Chef stellati e 5mila ospiti per la convention di Cancelloni food service

Torna ‘A porte aperte’, l’evento quadriennale riservato ai professionisti della ristorazione – Da lunedì 22 a giovedì 25 febbraio, a Magione spettacoli, spazi espositivi e degustativi

(umbriajournal.com) by Avi News PERUGIA – Sono già attesi oltre 5mila professionisti della ristorazione, provenienti da tutto il centro Italia, alla 5ª edizione di ‘A porte aperte’, la convention quadriennale di Cancelloni food service in programma a Magione da lunedì 22 a giovedì 25 febbraio. Un evento dedicato interamente al mondo dell’horeca (hotellerie, restaurant, café) che si svolgerà per la prima volta nella sede dell’azienda, in strada Ludovico Ariosto 41, dove è stata allestita una tensostruttura di 3mila metri quadrati al cui interno troveranno spazio un ‘percorso del gusto’ con 44 stand e una sala con 350 posti a sedere dove si esibiranno chef stellati del calibro di Heinz Beck, Davide Oldani e i fratelli Serva, solo per citare i più attesi.

La presentazione. Il programma e i dettagli di ‘A porte aperte’ sono stati presentati lunedì 15 febbraio, a Perugia, da Fabio Cancelloni, presidente di Cancelloni food service, Giacomo Chiodini, sindaco di Magione, e Gianfranco Chiacchieroni, consigliere regionale dell’Umbria. “Ci sono state tantissime adesioni – ha sottolineato Cancelloni –, bel oltre le aspettative. Alcuni appuntamenti sono già sold out e per questo abbiamo allestito grandi schermi per dare a tutti l’opportunità di seguire gli show. Nulla è lasciato al caso e tutto sarà curato nei minimi dettagli”.

Cooking show e chef stellati. I professionisti, perché solo a loro è riservata la manifestazione, potranno assistere ogni giorno a una sfilata di abbigliamento professionale e a due cooking show. A mettere in scena questi spettacoli culinari saranno Guglielmo Vuolo con un pizza coking ‘Impastiamo all’acqua di mare’, Davide Oldani, ideatore di Cucina pop, con ‘Riso e zafferano’, Luca Montersino con ‘Golosi di salute’, i fratelli Serva con ‘Acqua dolce e non solo’ e Cristina Bowermann con ‘La mia cucina da chef controcorrente’. Ci saranno inoltre Heinz Beck con ‘La tecnica ai fornelli’, Alessandro Circiello con ‘La salute vien mangiando’ e Alessandro Borghese con ‘Il lusso della semplicità’. “Abbiamo organizzato appuntamenti di caratura nazionale – ha sottolineato soddisfatto Cancelloni – con chef che sono nell’olimpo di tutte le migliori guide internazionali di cucina”.

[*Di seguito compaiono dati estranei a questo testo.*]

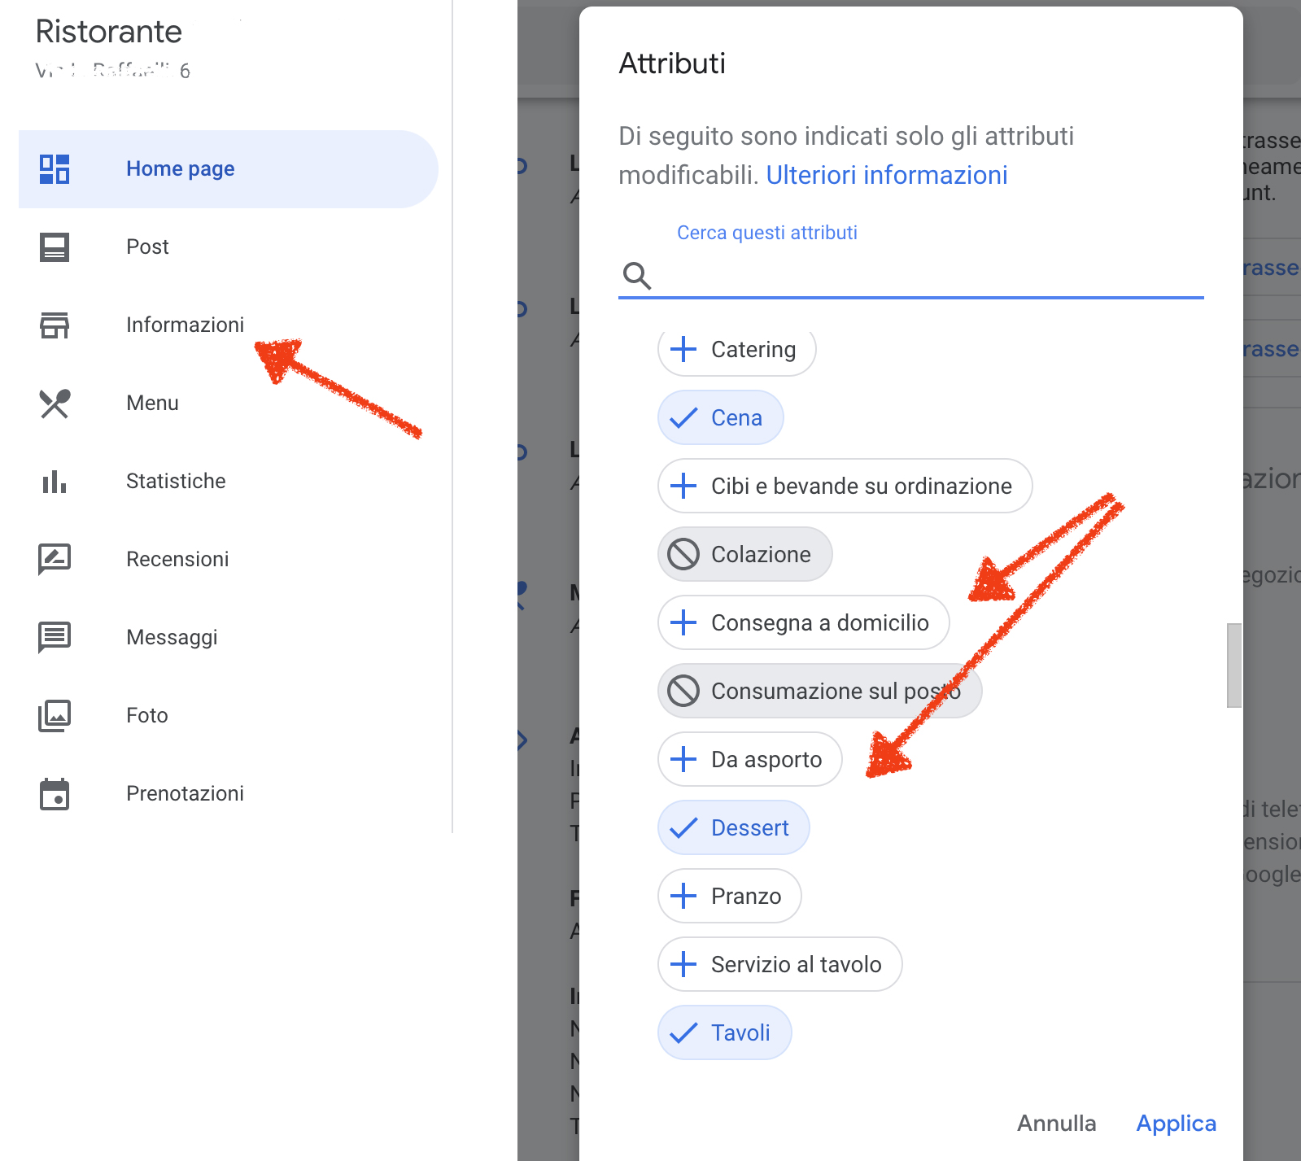
Task: Click the Messaggi chat icon
Action: (x=55, y=638)
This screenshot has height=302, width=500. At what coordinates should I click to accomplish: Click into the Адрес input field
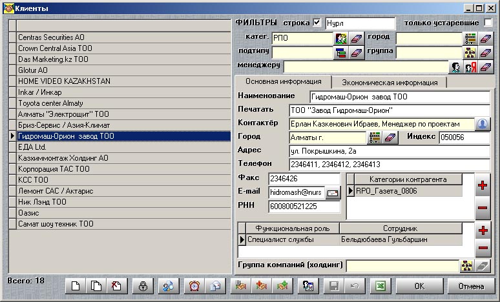(x=390, y=150)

Tutto il programma. Previsti anche approfondimenti e incontri su temi specifici, organizzati in collaborazione con associazioni di categoria e istituti scolastici, gare tra cuochi e momenti di svago, anche con Mauro Casciari de ‘Le iene’. “Proporremo, inoltre – ha aggiunto Cancelloni –, tour guidati del magazzino per far testare con mano il livello organizzativo che abbiamo raggiunto. Ci tengo infine a sottolineare l’importante collaborazione con le scuole”. Alla convention parteciperanno, infatti, una decina di istituti alberghieri, non solo umbri. Gli studenti avranno l’opportunità di seguire l’evento ma soprattutto di fare esperienza nell’accoglienza degli ospiti. Nello spazio espositivo saranno presenti tutti i partner commerciali di Cancelloni, nazionali e internazionali, che faranno degustare i loro migliori prodotti, dall’aperitivo al caffè.

I commenti. “Dopo Expo 2015 – ha commentato Chiacchieroni – dobbiamo continuare a promuovere la nostra cultura enogastronomica e con essa il territorio e nell’iniziativa di Cancelloni ci sono tutti questi messaggi”. “È un evento – ha affermato Chiodini – che sicuramente contribuisce a far conoscere Magione, realizzato da una nostra azienda storica, conosciuta non solo a livello regionale, che ha saputo crescere e consolidarsi negli anni”. Cancelloni food service si occupa infatti da 54 anni di servizi per la ristorazione e conta oggi circa 100 dipendenti diretti e 90 collaboratori. Di Cancelloni food service fanno parte anche le società Itaco, che si occupa di vendita e servizi di assistenza, e Innovazione, che svolge attività di noleggio ed editoriali.